Consegna
Cita parola per parola il brano del testo su Racalmuto a fine Cinquecento da «Chiese, quartieri e» a «alcuni sommari cenni.».

Testo fornito
11  9  1584 La Licata Paolo di Paolo e di Angela con La Matina Antonella di Petro e di Vincenza.= Sacerdote benedicente:Romano Michele arciprete. Testi: Fanara r. fra Paolo ed D'Antinoro frate Gioseppe. Nota: foro benedetti nella chiesa del Carmine ex concessione Ill.mi et rev.mi n. Epi. Agrigentini 

Due religiosi di fine secolo:

fra Antonino Amato;

fra Pasquale Di Liberto

gli atti di matrimonio di fine secolo restituiscono alla memoria questi due monaci, di cui però s’ignora tutto: dall’ordine d’appartenenza ad un qualsiasi altro dato biografico. Quel che conosciamo è tutto contenuto in queste annotazioni d’archivio:
1 9 1588 Gibbardo Berto Vincenzo con Savarino Francesca di Joanne Benedice le nozze: Amato frati Antonino. Testi: Todisco Pietro e Rotulo Pietro
30 9 1596 Mendola (la) Leonardo di Angilo e Paolina con Aucello Antonella di Paolo e Minichella. Benedice le nozze: Spalletta don Nardo. Testi: Mulioto Giuseppe e Di Liberto frati Pasquali.
Nella visita del 1608 è invero ricordato un francescano a none fra Antonino Amato: che si tratti dello stesso monaco del 1588, non abbiamo elementi per affermarlo. Questi comunque non figura nel rivelo del 1593. Nella relazione episcopale del 1608 è indicato in questo stringato modo:
Notamento di confessori di S.to Francisci:  il p.re guardiano - fra. Antonio di Amato.

 

Chiese, quartieri e facoltà nel rivelo del 1593

I ponderosi volumi del rivelo del 1593 non possono essere tutti minuziosamente setacciati, se non da una squadra di studiosi e con rilevanti mezzi economici. Dobbiamo quindi accontentarci di alcuni sommari cenni.
A quell’epoca la terra di Racalmuto era idealmente segnata da un sistema di assi cartesiani in cui l’ascissa era una linea ideale che dalla Guardia andava al Padre Eterno e l’ordinata (che all’atto pratico era una sequela di strade tortuose) partiva dal Carmine per giungere alla Fontana. Nel mezzo vi era di sicuro la chiesa di Santa Rosalia (sicuramente in prossimità dell’attuale Collegio, ma a quale punto non sembra che si possa individuare con certezza). In tale sistema la parte sud-ovest costituiva il popoloso quartiere di S. Margaritella; quella di sud-est il quartiere di S. Giuliano; l’altra di nord-est era la Fontana ed infine il quartiere del Monte occupava la sezione di nord-ovest.

Dati forniti
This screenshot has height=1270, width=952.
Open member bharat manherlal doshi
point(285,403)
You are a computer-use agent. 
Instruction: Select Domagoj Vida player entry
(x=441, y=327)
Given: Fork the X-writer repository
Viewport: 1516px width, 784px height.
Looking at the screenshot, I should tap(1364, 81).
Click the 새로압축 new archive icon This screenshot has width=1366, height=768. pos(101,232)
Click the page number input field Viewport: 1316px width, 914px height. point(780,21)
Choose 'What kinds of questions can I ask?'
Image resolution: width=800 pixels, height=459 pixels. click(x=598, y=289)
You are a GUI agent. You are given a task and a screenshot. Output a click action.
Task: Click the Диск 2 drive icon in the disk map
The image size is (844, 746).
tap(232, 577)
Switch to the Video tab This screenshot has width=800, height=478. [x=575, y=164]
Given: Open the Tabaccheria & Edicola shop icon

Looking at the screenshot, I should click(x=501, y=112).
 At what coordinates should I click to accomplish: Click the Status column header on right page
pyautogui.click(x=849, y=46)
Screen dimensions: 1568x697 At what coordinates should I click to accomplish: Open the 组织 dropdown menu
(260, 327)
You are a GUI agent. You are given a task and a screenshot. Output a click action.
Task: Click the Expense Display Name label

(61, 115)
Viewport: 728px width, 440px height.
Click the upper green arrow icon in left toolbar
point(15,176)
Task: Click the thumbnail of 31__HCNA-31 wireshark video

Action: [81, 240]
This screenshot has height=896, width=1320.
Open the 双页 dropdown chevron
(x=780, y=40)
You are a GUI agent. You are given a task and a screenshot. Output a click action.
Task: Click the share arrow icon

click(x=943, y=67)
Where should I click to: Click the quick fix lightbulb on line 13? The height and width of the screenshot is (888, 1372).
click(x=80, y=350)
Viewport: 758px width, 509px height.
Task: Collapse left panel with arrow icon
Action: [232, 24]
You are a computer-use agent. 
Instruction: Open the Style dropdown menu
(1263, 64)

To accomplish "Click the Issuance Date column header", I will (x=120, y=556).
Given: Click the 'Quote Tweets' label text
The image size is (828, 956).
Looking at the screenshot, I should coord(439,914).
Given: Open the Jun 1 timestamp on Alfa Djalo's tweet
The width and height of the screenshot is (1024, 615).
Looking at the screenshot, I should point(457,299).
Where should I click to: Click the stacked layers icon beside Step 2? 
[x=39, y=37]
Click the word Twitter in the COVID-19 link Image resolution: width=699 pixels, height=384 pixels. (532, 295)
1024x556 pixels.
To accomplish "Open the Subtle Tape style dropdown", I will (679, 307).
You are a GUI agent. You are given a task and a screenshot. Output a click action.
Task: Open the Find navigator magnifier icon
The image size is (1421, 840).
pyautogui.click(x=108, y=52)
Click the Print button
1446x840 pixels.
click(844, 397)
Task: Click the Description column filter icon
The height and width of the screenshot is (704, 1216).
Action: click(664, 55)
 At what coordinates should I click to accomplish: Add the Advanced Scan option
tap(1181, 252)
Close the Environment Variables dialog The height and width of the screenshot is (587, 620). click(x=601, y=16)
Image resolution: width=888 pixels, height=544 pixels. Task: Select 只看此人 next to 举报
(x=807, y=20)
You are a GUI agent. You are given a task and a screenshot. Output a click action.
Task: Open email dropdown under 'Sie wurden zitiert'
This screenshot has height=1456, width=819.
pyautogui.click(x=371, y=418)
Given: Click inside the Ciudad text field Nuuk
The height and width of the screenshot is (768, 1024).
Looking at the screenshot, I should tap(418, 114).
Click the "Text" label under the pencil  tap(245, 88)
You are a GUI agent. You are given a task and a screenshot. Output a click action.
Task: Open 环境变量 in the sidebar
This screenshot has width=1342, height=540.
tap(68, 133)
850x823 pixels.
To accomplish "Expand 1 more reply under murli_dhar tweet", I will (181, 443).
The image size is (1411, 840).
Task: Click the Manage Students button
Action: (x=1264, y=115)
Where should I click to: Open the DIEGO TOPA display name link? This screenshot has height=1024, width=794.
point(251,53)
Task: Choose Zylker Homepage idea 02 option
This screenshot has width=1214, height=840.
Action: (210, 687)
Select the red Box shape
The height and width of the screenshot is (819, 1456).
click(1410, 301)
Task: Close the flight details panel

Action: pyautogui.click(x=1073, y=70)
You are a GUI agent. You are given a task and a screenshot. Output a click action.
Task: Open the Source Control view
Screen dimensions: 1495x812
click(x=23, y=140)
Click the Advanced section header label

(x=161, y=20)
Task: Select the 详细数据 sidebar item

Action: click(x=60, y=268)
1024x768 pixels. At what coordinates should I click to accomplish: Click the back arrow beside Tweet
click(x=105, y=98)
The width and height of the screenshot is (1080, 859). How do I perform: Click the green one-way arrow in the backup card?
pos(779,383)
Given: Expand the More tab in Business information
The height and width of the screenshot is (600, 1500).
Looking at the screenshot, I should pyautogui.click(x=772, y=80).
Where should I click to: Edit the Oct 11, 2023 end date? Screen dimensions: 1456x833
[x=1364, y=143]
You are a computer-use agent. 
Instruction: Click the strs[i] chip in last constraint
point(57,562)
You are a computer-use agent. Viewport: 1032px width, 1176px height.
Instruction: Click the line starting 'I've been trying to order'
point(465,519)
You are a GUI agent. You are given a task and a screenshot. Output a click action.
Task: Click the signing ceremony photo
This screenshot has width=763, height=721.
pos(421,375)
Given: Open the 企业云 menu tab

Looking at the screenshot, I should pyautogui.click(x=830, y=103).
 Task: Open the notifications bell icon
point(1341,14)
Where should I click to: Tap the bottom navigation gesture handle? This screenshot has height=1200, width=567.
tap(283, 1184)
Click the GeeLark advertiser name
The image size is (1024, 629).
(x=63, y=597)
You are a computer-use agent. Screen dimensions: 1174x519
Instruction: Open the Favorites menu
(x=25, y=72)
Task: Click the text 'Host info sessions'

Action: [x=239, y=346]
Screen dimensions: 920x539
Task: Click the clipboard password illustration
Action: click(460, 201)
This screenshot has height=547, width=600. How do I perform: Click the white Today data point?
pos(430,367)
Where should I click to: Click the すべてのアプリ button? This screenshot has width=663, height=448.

Esercizio svolto
Chiese, quartieri e facoltà nel rivelo del 1593

I ponderosi volumi del rivelo del 1593 non possono essere tutti minuziosamente setacciati, se non da una squadra di studiosi e con rilevanti mezzi economici. Dobbiamo quindi accontentarci di alcuni sommari cenni.